I further agree to indemnify and to TOP (its officers, employees, agents and volunteers) free and harmless from any loss, liability, damage, cost or expense which they may incur as a result of any injury and/or property damage that I or my child may cause or sustain while participating in this activity.

In the event of a medical emergency, I grant permission for TOP volunteers to administer first aid or secure medical treatment for my athlete, provided they are unable to communicate with me, and according to their best judgment. I also hereby give permission to TOP staff and volunteers to disclose the information contained on this form to medical personnel. I agree to pay all medical, hospital, or other expenses which my child or I may incur as a result of such treatment. TOP does not provide any medical or other insurance protection or benefits for those who participate in their programs.

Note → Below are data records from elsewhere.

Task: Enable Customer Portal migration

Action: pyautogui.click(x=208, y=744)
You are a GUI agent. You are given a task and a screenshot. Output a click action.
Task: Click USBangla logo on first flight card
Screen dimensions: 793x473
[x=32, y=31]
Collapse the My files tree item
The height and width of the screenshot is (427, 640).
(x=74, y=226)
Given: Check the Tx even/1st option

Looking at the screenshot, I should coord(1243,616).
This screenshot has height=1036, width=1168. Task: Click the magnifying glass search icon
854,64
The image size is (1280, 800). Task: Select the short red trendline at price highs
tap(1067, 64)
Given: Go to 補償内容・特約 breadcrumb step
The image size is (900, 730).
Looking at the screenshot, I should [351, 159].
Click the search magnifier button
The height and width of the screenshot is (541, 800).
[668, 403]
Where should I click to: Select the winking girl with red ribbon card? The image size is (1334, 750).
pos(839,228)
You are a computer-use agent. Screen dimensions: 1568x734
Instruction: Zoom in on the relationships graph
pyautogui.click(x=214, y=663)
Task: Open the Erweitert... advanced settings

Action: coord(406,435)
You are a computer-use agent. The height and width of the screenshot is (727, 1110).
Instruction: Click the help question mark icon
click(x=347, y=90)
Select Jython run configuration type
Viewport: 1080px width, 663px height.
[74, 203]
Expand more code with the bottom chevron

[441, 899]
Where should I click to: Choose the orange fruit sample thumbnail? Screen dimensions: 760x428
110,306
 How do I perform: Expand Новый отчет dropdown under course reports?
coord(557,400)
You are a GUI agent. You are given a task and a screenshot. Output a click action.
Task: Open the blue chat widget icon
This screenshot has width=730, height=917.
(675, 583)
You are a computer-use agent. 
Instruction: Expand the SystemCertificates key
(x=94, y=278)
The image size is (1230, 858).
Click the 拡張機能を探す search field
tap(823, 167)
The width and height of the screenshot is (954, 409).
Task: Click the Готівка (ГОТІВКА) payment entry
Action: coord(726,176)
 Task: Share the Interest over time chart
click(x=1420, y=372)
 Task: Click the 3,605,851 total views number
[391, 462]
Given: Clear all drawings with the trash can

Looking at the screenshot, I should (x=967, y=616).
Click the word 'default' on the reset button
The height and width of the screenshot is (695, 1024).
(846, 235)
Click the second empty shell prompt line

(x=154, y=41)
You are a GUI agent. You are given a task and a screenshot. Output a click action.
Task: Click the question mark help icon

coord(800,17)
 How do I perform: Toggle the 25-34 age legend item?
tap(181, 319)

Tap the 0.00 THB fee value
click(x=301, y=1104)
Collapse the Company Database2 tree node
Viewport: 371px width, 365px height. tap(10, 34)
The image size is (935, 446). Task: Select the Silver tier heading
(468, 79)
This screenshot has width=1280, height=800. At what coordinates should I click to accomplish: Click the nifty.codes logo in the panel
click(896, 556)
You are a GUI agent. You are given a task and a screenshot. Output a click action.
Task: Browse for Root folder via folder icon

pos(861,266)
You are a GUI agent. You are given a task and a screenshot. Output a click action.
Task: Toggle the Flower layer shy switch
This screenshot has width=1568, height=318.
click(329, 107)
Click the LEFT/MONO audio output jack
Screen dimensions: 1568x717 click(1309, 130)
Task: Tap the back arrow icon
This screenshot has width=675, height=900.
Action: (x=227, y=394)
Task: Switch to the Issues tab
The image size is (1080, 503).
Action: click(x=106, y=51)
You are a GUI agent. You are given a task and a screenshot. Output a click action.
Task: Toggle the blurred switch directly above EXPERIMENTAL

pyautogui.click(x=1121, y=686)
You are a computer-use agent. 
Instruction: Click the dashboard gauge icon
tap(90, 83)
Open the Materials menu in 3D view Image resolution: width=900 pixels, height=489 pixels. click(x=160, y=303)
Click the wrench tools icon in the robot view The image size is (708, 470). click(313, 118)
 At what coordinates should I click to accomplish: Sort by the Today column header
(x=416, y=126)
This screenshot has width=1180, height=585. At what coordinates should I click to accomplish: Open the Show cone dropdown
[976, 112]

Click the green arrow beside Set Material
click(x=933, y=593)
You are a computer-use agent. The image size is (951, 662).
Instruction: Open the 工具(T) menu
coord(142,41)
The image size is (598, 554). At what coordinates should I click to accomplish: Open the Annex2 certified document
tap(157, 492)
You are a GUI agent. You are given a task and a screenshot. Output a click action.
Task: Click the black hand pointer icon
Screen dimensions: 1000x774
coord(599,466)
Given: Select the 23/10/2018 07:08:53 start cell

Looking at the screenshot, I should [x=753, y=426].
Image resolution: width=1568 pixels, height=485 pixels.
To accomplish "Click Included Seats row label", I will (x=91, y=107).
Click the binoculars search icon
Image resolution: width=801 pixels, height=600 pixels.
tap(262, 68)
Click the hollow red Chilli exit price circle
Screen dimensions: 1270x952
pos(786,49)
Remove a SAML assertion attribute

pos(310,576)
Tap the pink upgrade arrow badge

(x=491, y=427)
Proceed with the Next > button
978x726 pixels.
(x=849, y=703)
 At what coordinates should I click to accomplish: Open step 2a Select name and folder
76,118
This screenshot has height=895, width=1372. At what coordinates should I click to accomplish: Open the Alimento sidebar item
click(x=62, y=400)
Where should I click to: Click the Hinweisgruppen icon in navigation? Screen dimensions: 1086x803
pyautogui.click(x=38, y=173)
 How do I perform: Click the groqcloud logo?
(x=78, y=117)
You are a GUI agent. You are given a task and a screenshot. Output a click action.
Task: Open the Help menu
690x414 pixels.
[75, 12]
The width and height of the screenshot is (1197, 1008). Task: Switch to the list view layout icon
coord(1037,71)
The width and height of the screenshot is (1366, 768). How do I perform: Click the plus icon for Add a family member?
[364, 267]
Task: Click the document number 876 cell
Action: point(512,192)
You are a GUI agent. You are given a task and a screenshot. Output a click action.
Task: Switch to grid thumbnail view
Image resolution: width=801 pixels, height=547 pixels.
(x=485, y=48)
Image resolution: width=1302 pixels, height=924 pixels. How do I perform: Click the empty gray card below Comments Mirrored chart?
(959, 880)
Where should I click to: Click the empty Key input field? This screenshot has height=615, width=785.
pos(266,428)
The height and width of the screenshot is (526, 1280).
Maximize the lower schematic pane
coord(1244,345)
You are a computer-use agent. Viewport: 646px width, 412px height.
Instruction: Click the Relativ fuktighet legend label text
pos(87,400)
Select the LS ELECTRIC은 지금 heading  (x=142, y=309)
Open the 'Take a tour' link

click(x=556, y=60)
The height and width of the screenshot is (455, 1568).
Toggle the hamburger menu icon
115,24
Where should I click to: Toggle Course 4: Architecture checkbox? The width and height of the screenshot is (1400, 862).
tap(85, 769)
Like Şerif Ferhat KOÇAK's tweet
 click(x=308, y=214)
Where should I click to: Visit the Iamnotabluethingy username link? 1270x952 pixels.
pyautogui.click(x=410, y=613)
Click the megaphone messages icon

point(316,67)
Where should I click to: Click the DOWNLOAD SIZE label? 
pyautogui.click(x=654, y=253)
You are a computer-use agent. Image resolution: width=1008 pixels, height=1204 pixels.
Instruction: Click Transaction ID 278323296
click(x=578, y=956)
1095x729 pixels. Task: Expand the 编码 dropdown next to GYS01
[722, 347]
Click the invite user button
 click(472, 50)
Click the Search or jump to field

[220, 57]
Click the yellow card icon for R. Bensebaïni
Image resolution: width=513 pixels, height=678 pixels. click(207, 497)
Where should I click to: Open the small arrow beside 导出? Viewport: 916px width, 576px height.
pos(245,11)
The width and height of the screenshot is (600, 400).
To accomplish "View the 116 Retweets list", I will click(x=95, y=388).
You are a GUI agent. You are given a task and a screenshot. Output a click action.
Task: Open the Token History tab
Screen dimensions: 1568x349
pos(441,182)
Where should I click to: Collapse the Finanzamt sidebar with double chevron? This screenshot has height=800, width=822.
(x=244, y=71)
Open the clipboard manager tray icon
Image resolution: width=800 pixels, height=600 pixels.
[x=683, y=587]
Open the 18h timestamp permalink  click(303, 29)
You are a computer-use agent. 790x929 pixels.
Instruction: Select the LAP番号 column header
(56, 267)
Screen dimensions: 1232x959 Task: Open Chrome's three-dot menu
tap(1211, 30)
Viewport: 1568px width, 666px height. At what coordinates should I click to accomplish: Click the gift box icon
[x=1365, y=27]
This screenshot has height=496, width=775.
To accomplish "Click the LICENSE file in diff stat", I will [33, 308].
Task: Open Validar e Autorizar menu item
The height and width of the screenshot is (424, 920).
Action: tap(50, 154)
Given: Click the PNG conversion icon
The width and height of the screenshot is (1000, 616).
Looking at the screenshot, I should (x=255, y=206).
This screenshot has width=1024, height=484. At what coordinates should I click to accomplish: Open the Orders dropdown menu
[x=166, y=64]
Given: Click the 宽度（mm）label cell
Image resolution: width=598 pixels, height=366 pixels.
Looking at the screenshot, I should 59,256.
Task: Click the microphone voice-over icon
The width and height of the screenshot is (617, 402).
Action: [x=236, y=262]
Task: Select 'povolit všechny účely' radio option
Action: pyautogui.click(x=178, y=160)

I HAVE CAREFULLY READ THIS RELEASE AND FULLY UNDERSTAND ITS CONTENTS. I AM AWARE THAT THIS IS A RELEASE OF LIABILITY AND A CONTRACT BETWEEN ME AND TOP OF THE PODIUM, INC. ACCORDING TO MY OWN FREE WILL.
I understand precautions and restrictions will be in place to help ensure safer and responsible practices. The athlete agrees to follow all such protocols in exchange for being allowed to participate. Furthermore, the athlete promises to refrain from activities if exhibiting any symptoms of COVID-19 and to notify coaches/staff if symptoms appear after attending practices. Further, the athlete should not participate if knowingly exposed to a person testing positive for COVID-19 during the past 14 days.